Datos extraídos:
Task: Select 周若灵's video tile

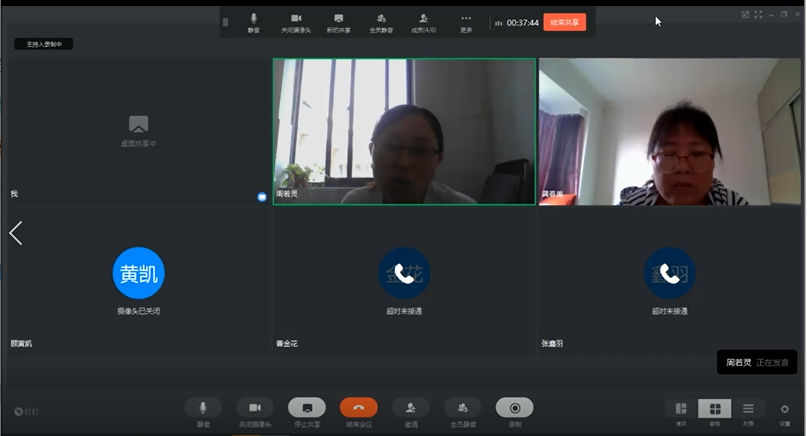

==

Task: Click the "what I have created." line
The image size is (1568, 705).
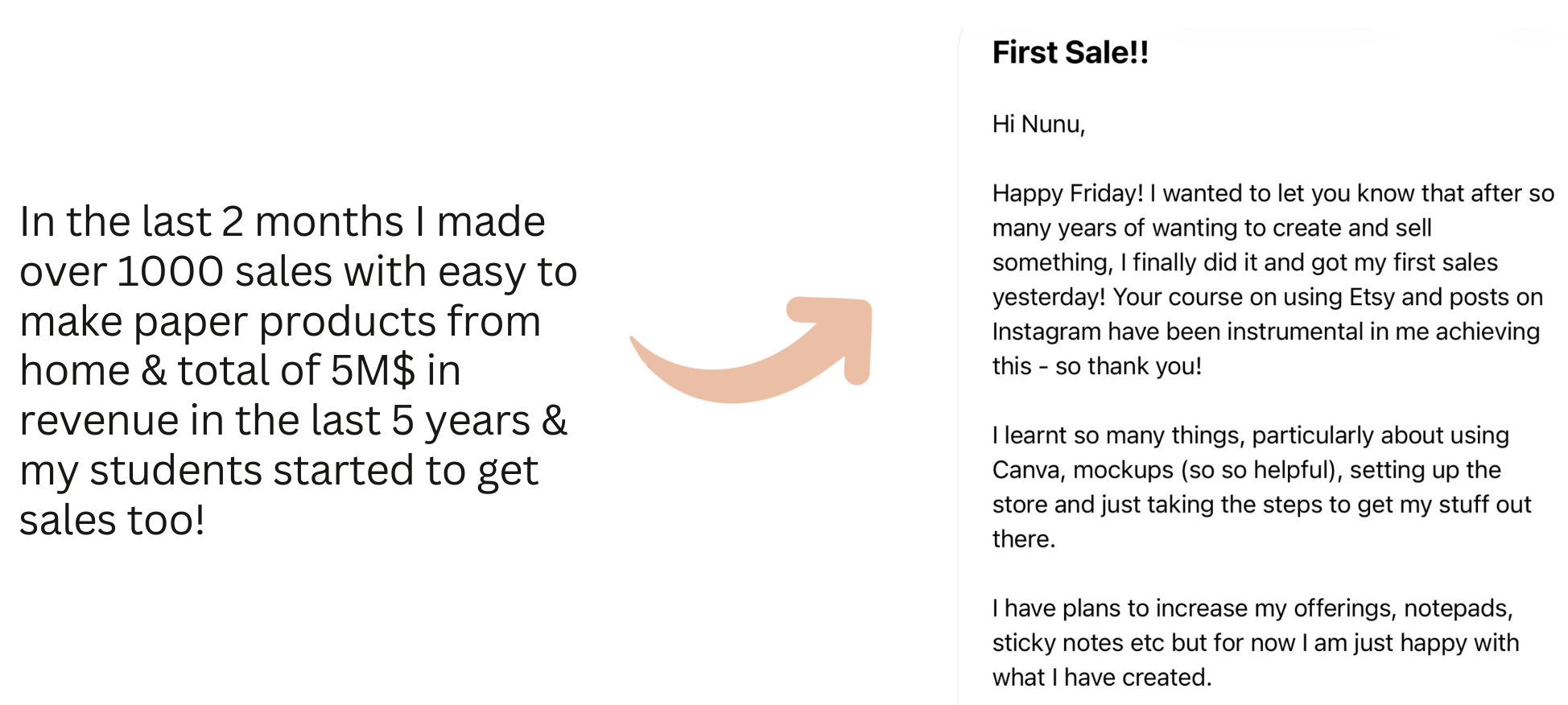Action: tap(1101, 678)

...

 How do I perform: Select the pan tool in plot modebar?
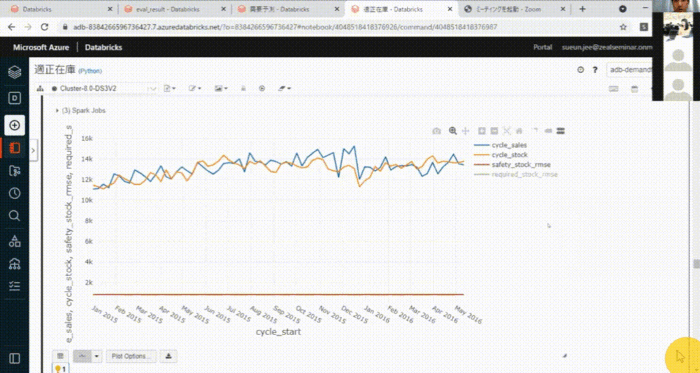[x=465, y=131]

Instrucción: Reúne todas las líneas de los datos anteriores que contienen la cadena "Task".

Solución del ejercicio:
Task: Select 周若灵's video tile
Task: Click the "what I have created." line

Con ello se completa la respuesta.